# [PROBLEM]
Rewrite the lines below, substituting "glyph" for every occurrence of "icon" and leaving all other text unchanged.

# [RECORDS SUPPLIED]
——————————

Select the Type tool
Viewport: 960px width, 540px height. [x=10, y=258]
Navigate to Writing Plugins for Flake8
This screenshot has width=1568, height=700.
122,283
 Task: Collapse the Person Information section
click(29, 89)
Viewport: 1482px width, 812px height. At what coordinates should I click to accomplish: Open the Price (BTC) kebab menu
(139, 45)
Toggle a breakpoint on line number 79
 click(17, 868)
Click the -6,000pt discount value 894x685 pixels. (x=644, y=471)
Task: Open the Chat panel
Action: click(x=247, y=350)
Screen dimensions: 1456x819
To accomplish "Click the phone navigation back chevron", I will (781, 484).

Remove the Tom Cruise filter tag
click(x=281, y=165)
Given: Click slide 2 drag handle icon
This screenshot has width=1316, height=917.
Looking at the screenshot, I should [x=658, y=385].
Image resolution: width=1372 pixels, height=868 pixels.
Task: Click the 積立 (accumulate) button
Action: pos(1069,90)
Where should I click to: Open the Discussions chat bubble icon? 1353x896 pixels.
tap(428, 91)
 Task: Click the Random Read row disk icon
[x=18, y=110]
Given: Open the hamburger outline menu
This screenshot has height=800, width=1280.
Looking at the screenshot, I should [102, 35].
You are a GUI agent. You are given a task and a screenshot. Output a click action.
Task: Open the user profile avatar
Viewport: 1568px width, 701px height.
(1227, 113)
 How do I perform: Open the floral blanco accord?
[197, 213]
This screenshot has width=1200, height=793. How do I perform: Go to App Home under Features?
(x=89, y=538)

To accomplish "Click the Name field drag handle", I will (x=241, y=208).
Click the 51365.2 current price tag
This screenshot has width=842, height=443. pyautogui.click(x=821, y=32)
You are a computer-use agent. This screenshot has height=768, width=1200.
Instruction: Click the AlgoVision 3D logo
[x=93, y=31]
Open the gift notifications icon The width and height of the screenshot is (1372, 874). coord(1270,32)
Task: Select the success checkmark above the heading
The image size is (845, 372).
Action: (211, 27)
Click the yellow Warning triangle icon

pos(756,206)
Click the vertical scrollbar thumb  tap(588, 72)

——————————

# [WRITTEN REPLY]
Select the Type tool
Viewport: 960px width, 540px height. [x=10, y=258]
Navigate to Writing Plugins for Flake8
This screenshot has width=1568, height=700.
122,283
 Task: Collapse the Person Information section
click(29, 89)
Viewport: 1482px width, 812px height. At what coordinates should I click to accomplish: Open the Price (BTC) kebab menu
(139, 45)
Toggle a breakpoint on line number 79
 click(17, 868)
Click the -6,000pt discount value 894x685 pixels. (x=644, y=471)
Task: Open the Chat panel
Action: click(x=247, y=350)
Screen dimensions: 1456x819
To accomplish "Click the phone navigation back chevron", I will (781, 484).

Remove the Tom Cruise filter tag
click(x=281, y=165)
Given: Click slide 2 drag handle glyph
This screenshot has width=1316, height=917.
Looking at the screenshot, I should [x=658, y=385].
Image resolution: width=1372 pixels, height=868 pixels.
Task: Click the 積立 (accumulate) button
Action: pos(1069,90)
Where should I click to: Open the Discussions chat bubble glyph? 1353x896 pixels.
tap(428, 91)
 Task: Click the Random Read row disk glyph
[x=18, y=110]
Given: Open the hamburger outline menu
This screenshot has height=800, width=1280.
Looking at the screenshot, I should [102, 35].
You are a GUI agent. You are given a task and a screenshot. Output a click action.
Task: Open the user profile avatar
Viewport: 1568px width, 701px height.
(1227, 113)
 How do I perform: Open the floral blanco accord?
[197, 213]
This screenshot has width=1200, height=793. How do I perform: Go to App Home under Features?
(x=89, y=538)

To accomplish "Click the Name field drag handle", I will (x=241, y=208).
Click the 51365.2 current price tag
This screenshot has width=842, height=443. pyautogui.click(x=821, y=32)
You are a computer-use agent. This screenshot has height=768, width=1200.
Instruction: Click the AlgoVision 3D logo
[x=93, y=31]
Open the gift notifications glyph The width and height of the screenshot is (1372, 874). coord(1270,32)
Task: Select the success checkmark above the heading
The image size is (845, 372).
Action: (211, 27)
Click the yellow Warning triangle glyph

pos(756,206)
Click the vertical scrollbar thumb  tap(588, 72)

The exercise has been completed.